#### What needs to be done:
Where does the word "will" show up in the data? Please find each such line and copy it.

#### Data to examine:
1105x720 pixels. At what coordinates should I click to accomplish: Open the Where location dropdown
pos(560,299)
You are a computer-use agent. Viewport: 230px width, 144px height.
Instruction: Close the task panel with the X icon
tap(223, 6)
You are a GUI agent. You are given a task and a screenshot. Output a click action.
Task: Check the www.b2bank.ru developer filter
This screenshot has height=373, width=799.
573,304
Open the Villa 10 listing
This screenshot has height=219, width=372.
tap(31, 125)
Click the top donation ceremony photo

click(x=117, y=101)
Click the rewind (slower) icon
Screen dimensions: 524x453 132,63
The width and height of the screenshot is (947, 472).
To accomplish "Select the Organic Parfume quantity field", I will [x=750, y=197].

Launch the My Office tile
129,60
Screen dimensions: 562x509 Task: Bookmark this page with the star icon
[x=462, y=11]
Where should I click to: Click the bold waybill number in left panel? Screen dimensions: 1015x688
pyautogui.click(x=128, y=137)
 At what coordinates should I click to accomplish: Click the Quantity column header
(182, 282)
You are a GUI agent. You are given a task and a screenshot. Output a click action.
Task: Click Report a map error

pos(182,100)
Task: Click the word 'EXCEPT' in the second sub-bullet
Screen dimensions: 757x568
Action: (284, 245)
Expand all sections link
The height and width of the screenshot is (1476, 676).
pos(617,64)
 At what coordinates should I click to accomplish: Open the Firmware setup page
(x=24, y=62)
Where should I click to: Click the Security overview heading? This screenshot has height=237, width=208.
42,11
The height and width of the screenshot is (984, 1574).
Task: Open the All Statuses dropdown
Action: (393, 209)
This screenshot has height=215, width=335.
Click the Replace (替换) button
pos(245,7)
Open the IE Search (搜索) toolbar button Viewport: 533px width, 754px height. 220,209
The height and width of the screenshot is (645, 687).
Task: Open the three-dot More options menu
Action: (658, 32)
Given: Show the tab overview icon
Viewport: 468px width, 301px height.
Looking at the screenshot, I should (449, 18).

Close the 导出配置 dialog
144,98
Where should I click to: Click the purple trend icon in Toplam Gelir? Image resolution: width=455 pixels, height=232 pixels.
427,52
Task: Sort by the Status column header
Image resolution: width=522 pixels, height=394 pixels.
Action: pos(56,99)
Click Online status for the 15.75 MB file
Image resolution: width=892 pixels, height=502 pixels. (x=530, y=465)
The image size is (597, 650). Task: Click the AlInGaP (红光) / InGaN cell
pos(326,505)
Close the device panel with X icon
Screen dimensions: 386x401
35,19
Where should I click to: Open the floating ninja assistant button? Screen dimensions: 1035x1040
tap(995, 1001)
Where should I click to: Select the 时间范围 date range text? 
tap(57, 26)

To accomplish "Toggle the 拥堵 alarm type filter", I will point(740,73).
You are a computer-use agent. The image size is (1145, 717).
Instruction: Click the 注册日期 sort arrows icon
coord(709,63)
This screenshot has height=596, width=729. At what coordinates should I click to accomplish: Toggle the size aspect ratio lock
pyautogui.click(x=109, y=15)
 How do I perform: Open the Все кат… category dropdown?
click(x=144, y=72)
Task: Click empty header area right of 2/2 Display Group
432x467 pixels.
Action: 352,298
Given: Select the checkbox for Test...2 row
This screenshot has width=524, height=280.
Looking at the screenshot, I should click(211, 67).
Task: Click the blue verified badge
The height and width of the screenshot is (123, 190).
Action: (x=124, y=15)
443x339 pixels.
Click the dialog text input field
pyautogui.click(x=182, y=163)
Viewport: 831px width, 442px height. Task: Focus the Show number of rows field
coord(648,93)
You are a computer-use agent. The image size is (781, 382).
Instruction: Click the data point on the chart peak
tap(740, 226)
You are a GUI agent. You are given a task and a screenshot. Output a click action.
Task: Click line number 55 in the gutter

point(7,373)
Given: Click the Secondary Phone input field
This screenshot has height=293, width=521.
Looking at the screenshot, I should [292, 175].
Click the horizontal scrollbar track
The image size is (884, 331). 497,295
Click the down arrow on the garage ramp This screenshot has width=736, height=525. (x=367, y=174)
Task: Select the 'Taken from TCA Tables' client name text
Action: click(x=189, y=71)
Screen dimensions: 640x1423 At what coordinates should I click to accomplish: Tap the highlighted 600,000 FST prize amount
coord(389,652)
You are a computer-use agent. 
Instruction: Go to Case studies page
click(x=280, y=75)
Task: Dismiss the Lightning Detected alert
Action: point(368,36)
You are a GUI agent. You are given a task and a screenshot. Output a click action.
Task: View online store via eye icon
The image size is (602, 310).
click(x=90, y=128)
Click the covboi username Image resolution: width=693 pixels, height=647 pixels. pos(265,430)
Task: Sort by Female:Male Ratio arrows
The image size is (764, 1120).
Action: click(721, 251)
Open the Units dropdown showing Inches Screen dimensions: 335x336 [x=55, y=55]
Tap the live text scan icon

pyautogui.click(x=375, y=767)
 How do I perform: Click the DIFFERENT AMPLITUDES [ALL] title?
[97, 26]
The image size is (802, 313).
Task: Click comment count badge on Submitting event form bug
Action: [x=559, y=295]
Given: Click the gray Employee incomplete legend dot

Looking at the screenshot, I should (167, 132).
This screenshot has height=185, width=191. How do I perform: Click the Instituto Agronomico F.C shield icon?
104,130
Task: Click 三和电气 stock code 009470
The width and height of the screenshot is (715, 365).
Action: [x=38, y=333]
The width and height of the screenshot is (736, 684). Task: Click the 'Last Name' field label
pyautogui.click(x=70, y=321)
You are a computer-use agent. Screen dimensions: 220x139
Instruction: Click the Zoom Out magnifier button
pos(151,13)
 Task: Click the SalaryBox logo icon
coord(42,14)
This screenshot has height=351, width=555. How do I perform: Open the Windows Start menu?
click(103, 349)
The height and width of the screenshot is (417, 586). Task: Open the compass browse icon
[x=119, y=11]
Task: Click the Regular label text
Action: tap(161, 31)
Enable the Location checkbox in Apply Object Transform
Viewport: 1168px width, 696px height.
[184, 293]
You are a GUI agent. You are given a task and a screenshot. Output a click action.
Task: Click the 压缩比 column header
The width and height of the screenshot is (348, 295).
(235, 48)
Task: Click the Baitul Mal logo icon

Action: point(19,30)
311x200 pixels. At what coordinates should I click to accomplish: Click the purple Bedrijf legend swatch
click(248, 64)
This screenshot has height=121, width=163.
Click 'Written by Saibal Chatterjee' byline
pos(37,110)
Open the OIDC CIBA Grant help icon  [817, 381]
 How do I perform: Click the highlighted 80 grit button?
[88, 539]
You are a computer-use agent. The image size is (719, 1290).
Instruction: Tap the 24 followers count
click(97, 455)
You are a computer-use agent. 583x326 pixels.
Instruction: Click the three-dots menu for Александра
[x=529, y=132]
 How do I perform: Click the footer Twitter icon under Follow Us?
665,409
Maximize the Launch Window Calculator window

#### Response area:
To accomplish "Select the Organic Parfume quantity field", I will [x=750, y=197].
To accomplish "Toggle the 拥堵 alarm type filter", I will point(740,73).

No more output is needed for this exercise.